Stated problem 1:
List each distinct dollar figure that appears in the article on agriculture cuts, once per figure.
Stated problem 2:
Pick up the article on agriculture spending cuts after its last paragraph and carry it forward.

Extracted text:
What’s Next for Cuts to Agriculture?

November 28, 2011 03:46 AM
 

This week, members of the U.S. congressional supercommittee failed to agree on $1.2 trillion in spending cuts, phased in over 10 years, in an effort to reduce the federal budget deficit. The supercommittee’s failure to come up with a bipartisan reduction plan triggered automatic cuts, which include an estimated $15 billion in spending cuts to agriculture beginning January 2013.

While details are still scarce, most of the cuts to agriculture will be made to Title I crop programs. Food stamps and the Conservation Reserve Program are exempt from the automatic cuts.
 
Automatic cuts to agriculture, however, may never go into effect if Congress passes the 2012 farm bill before the current farm bill expires in September 2012.
 
Bipartisan leaders of both the House and Senate Agriculture Committees had agreed to recommend $23 billion in spending reductions to the supercommittee, with $15 billion coming from Title I crop programs and the rest from other crop programs and the Conservation Reserve Program.

Recorded data:

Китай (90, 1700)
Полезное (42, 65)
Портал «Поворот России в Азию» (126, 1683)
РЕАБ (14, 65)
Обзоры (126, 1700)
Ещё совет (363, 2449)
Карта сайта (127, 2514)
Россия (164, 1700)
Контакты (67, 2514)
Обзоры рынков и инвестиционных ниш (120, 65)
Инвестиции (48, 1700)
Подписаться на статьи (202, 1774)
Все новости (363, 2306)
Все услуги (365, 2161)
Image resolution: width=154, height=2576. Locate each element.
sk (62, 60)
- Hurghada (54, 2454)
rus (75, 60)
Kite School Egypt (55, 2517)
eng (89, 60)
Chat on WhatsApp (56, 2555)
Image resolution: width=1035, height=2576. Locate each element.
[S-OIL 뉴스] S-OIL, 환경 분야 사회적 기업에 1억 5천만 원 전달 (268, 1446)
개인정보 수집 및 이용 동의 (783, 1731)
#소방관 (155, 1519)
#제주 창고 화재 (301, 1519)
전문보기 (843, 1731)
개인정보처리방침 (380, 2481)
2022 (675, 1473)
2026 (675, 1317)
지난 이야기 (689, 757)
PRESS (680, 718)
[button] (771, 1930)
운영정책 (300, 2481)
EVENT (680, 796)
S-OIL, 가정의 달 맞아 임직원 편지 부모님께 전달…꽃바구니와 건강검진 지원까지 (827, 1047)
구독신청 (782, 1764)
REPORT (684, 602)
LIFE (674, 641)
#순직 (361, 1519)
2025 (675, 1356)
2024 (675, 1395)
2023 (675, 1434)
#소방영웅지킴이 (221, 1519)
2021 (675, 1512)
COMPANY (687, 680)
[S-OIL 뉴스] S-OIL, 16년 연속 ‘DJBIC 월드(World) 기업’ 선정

Final answer 1:
$1.2 trillion
$15 billion
$23 billion

Final answer 2:
"We are now back at the beginning of the farm fill process," says Pam Johnson, first vice president of the National Corn Growers Association and a corn grower in Floyd, Iowa. Johnson says that corn growers are ready to take cuts from the direct payments that they receive each year as long as the new farm bill ensures effective and affordable crop insurance and a revenue-based safety net program. Commodity groups want to reallocate some funds from the baseline program to a new revenue-based program that compliments crop insurance.
 
Agricultural trade groups representing 70% of the nation’s field crops sent a joint letter to the agriculture committees on Nov. 15 detailing a joint approach to cutting spending moving forward.
 
"A producer would have to suffer a loss before receiving any payment," says Rob Joslin, chair of the American Soybean Association (ASA), chair of the ASA farm bill task force, and a soybean grower from Sidney, Ohio. "While direct payments are obviously the most WTO–compliant program, they have come under attack. We need to have a defensible program, and we didn’t think we could maintain public support for direct payments in the next farm bill. It was not an easy position to take."
 
Under a revenue-based program, compensation for losses that exceed a certain level would be made only as they are incurred, as opposed to the current direct payment program, under which growers receive payments regardless of whether they produce a crop or incur a loss.
 
This safety net would be based on a formula that uses average prices and average yields for the prior five-year period. "You throw out the high and you throw out the low and use the average of the other three years," Johnson notes. When revenue losses exceed 10% for nonirrigated crops or 5% for irrigated crops, payments would be triggered.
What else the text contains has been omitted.